> [EXCERPTED PASSAGE]
Start of Block

'Tis the season to indulge. With all the parties and family gatherings, it's easy to lose track of how much we're consuming, including the amount of sodium we ingest. While sodium is an essential nutrient required for nerve and muscle function and maintaining fluid balance in the body, too much can lead to issues such as high blood pressure, stroke, heart disease and kidney disease.
The recommended intake, known as the Adequate Intake (AI), for sodium is 1500 mg a day for healthy adults and between 1000-1500 mg a day for healthy children. The Tolerable Upper Intake Level (UL) or amount to try and not go above, is 2300 mg a day for healthy adults, which is equal to one teaspoon of salt. However, according to Health Canada, most Canadians consume over 3400 mg of sodium per day, that's more than double the amount we need.
Although it may seem hard to stay on-track during the holidays, these 5 simple strategies can help you moderate your sodium intake.
1. Watch out for desserts. Baked goods, such as cakes, pies and cookies, can contribute a significant amount of salt to your diet. When visiting the sweets table at holiday gatherings, stick to smaller portions and go for fresh fruit to satisfy your sweet tooth.
2. Drink water throughout the day. By the time we're thirsty, we're already dehydrated. And if you're going for alcoholic beverages to quench your thirst, this can lead to further dehydration and a greater intake of calories -- not to mention that too much alcohol could raise your blood pressure. If you forget to drink water with all the running around happening leading up to the holidays, try having a large glass or two before each eating occasion.

End of Block

> [TASK SET]
a – Turn the paragraph of the article on holiday sodium intake that begins "The recommended intake, known as the Adequate Intake" into a short list, keeping its main facts.
b – Resume the article on holiday sodium intake after its final sentence.

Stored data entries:

Start of Block

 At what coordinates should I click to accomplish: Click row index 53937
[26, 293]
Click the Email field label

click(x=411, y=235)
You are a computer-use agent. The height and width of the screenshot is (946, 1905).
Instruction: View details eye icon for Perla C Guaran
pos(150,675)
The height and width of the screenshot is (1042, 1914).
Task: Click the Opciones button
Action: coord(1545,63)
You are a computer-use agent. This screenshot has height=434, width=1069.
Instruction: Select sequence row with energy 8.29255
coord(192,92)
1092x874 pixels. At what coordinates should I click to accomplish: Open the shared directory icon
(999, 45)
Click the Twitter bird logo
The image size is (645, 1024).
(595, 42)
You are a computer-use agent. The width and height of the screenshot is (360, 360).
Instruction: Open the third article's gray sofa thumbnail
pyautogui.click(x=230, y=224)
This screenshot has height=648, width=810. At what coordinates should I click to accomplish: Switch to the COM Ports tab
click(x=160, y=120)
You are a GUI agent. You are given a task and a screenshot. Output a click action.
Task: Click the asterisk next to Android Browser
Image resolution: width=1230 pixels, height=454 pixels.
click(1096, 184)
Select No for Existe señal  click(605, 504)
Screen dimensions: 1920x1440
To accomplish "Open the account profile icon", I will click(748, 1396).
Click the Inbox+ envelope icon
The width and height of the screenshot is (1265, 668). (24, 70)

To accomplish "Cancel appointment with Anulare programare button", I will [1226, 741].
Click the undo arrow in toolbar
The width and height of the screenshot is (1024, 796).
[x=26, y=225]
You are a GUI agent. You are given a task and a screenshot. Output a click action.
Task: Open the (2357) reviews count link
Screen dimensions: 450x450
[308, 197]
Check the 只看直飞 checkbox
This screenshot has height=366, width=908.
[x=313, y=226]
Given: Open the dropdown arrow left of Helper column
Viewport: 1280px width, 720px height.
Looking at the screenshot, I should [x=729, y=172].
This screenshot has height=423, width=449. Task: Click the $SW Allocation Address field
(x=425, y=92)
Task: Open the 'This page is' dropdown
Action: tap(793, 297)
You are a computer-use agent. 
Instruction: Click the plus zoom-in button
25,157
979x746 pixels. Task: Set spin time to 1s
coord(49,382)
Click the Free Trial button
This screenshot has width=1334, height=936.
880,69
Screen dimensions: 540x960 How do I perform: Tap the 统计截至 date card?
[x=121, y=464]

End of Block

> [SOLVED TASKS]
a –
- Adequate Intake (AI) for sodium: 1500 mg a day for healthy adults, 1000–1500 mg a day for healthy children.
- Tolerable Upper Intake Level (UL), the amount not to exceed: 2300 mg a day for healthy adults, equal to one teaspoon of salt.
- According to Health Canada, most Canadians consume over 3400 mg of sodium a day, more than double what is needed.

b –
3. Add veggies. Instead of filling up on proteins, starches and sauces that can be high in salt, such as ham, gravy and mashed potatoes, start by adding non-starchy veggies to half your plate. Good options include Brussels sprouts or carrots. You can still enjoy some of your holiday faves by keeping a quarter of your plate for protein and the other quarter for starch. In fact, veggies are a great way to add more potassium to your diet, a nutrient which helps maintain healthy blood pressure by increasing the amount of sodium we lose in our urine and decreasing tension in our blood vessel walls.
4. Go homemade. Instead of buying store bought stuffing, ham or pre-made mashed potatoes, opt for an unseasoned turkey, as well as stuffing and potato dishes that you make yourself. To enhance flavour without adding salt, try fresh herbs such as rosemary, thyme, sage or parsley.
5. Look at labels. The Nutrition Facts Table is an easy way to find out how much sodium is in the foods you're buying. First, look at the serving size as the amount of sodium listed is based on the reference serving. Products with more than 15 per cent of the DV (Daily Value) are considered high in sodium while those with less than five per cent of the DV are low in sodium. If you check out the label on some President's Choice products, you may notice that they've cut their sodium content by 25 per cent.
With these tips, you can manage your sodium intake throughout the holidays without missing out on your favourite meals.
Néma McGlynn is a registered dietitian with Loblaws. She is part of a network of more than 76 dietitians who provide free services like one-on-one consultations, assisted shopping, school tours and recipe ideas at locations across the country.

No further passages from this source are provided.